Treatment modality chosen depends on the site and burden of thrombus, hemodynamic and oxygen status, underlying comorbidities, and expertise available in the institution. Guidelines for PE (2019) provide an overview of the management of TIT with extension to pulmonary circulation. Treatment for TIT includes therapeutic anticoagulation, systemic thrombolysis, percutaneous embolectomy, and CDT and surgical embolectomy. First step in hemodynamically unstable PE is supplemental oxygenation and inotropic support for RV failure along with therapeutic anticoagulation. Systemic thrombolysis within 48 h (if no absolute contraindications) gives maximum benefits. Thrombolysis done up to 14 days if symptomatic patients. Systemic thrombolysis advantages are easy availability and simple bedside administration. Meta-analysis of thrombolysis trials showed significant reduction in the combined outcome of mortality and recurrent PE in massive PE. Risk of severe bleeding and intracranial hemorrhage with systemic thrombolysis was 9.9% and 1.7%, respectively.
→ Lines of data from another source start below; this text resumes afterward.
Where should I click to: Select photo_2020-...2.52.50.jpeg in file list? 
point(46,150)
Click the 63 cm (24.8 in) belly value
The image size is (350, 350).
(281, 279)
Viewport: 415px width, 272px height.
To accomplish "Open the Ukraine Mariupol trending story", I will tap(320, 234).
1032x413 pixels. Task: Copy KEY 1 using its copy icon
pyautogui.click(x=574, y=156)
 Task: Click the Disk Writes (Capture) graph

In hemodynamically stable PE with RV dysfunction and elevated troponin levels, thrombolysis causes significant reduction in the risk of hemodynamic decompensation but increases the risk of severe extracranial and intracranial bleeding (PE thrombolysis trial. Percutaneous embolectomy and CDT become crucial in scenario of hemodynamic instability, high thrombus burden, contraindications for systemic thrombolysis, failed thrombolysis, or shock likely to cause death before systemic thrombolysis may take effect. Success rates of percutaneous mechanical thrombectomy with CDT has reached up to 87% in expert hands. ULTIMA, SEATTLE II, PERFECT trial showed favorable results in massive and submassive PE. Surgical embolectomy is recommended for contraindications or failed thrombolysis. Vena cava filters recommended for absolute contraindication to anticoagulant, recurrent PE on anticoagulation, or free floating thrombi.
Therapeutic anticoagulation for up to 3 months is recommended for whom major transient and reversible factor is identified and modified. Therapeutic anticoagulation for an indefinite period is recommended for cancer patients, recurrent VTE, and for patients with no or minor identifiable risk factors. Drugs used for therapeutic anticoagulation are Vitamin K antagonists (VKA) or non-Vitamin K oral anticoagulants (NOACs). The use of NOACs is increasing nowadays for good safety profile, no coagulation profile monitoring and comparable bleeding risk to VKAs (major bleeding = 1%& clinically relevant non-major bleeding = 6%. VKAs recommended for antiphospholipid syndrome. NOACS safety profile not established in chronic liver disease Child Pugh B and C and CKD with creatinine clearance <15 ml/min. NOACs are preferred in CKD Stages 1–3 but in Stage 4, the choice of warfarin versus NOACs depends on drugs pharmacokinetics and patient profile. Warfarin remains first-line treatment in ESRD. Warfarin in CKD is associated with calciphylaxis and nephropathy characterized by tubular obstruction by red cell casts following glomerular hemorrhage. Anticoagulation with heparin is safe in non-dialysis-dependent CKD, but remains a challenge in the hemodialysis patients.
Systemic thrombolysis is treatment of choice for TIT with hemodynamic instability. Mechanical thrombectomy and CDT will now play a bigger role with availability of expertise in tertiary care centers. NOACs are becoming the drug of choice for long-term anticoagulation nowadays with increasing use of them even in CKD Stage 1–3.